Pub Date : 2021-03-31DOI: 10.7733/JNFCWT.2021.19.1.51
Seo-yeon Cho, Byong-Woo Kim, Bang, Youngsuk, Keon-Yeop Kim
This is an Open-Access article distributed under the terms of the Creative Commons Attribution Non-Commercial License (http://creativecommons.org/licenses/ by-nc/3.0) which permits unrestricted non-commercial use, distribution, and reproduction in any medium, provided the original work is properly cited Chemical decontamination of primary systems in a nuclear power plant (NPP) prior to commencing the main decommissioning activities is required to reduce radiation exposure during its process. The entire process is repeated until the desired decontamination factor is obtained. To achieve improved decontamination factors over a shorter time with fewer cycles, the appropriate flow characteristics are required. In addition, to prepare an operating procedure that is adaptable to various conditions and situations, the transient analysis results would be required for operator action and system impact assessment.
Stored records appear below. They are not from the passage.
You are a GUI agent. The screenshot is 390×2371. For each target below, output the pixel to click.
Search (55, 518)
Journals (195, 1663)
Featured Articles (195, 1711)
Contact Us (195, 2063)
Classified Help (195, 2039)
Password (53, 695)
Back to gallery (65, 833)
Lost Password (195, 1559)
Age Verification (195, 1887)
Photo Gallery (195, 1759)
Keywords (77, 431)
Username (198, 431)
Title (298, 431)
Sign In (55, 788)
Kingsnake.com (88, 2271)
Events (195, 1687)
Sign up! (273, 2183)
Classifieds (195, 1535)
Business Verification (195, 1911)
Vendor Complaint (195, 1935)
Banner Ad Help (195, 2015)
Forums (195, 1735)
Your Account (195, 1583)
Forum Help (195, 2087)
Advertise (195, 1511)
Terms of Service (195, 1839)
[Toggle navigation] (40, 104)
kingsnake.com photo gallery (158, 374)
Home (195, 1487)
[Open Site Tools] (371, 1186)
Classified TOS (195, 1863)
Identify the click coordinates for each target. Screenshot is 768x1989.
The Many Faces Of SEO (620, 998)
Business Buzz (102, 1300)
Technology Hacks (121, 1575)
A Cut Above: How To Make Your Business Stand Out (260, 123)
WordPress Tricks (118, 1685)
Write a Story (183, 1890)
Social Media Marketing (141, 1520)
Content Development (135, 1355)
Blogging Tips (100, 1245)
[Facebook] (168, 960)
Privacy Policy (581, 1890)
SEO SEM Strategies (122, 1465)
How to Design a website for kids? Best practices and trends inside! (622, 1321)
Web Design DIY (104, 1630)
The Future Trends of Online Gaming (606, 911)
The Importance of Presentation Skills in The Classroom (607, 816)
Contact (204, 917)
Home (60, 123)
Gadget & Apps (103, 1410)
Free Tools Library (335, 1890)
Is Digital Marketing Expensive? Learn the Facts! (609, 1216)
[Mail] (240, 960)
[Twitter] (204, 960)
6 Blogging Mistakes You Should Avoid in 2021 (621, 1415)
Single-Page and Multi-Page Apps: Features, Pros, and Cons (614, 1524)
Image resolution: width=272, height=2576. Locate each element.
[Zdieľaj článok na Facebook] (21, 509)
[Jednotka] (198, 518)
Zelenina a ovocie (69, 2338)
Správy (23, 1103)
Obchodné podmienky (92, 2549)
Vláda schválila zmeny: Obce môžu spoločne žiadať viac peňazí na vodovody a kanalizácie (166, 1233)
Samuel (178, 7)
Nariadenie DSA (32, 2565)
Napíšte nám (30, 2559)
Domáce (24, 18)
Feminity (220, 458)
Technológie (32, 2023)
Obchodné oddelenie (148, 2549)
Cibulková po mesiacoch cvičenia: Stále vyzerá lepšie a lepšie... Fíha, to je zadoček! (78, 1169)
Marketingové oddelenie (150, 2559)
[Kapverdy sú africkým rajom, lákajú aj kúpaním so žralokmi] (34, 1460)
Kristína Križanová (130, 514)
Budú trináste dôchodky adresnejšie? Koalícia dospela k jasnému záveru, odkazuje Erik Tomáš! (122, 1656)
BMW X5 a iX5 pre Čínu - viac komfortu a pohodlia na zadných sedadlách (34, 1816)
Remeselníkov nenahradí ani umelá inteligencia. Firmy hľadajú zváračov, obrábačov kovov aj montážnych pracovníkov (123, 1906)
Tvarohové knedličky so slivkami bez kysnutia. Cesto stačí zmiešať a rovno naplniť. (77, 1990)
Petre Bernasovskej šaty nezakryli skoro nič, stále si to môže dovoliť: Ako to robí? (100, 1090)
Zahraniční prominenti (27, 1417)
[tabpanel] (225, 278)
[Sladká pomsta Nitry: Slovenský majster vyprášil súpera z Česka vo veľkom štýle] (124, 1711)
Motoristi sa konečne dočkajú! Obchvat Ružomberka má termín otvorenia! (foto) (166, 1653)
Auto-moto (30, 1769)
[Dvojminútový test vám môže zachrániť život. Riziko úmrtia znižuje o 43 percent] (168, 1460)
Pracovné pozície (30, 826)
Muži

In this study, the flow characteristics in the steady-state and transient conditions for the chemical decontamination operations of the Kori-1 NPP were analyzed and compared via the MARS-KS code simulation. Loss of residual heat removal (RHR) and steam generator tube rupture (SGTR) simulations were conducted for the postulated abnormal events. Loss of RHR results showed the reactor coolant system (RCS) temperature increase, which can damage the reactor coolant pump (RCP)s by its cavitation. The SGTR results indicated a void formation in the RCS interior by the decrease in pressurizer (PZR) pressure, which can cause surface exposure and tripping of the RCPs unless proper actions are taken before the required pressure limit is achieved.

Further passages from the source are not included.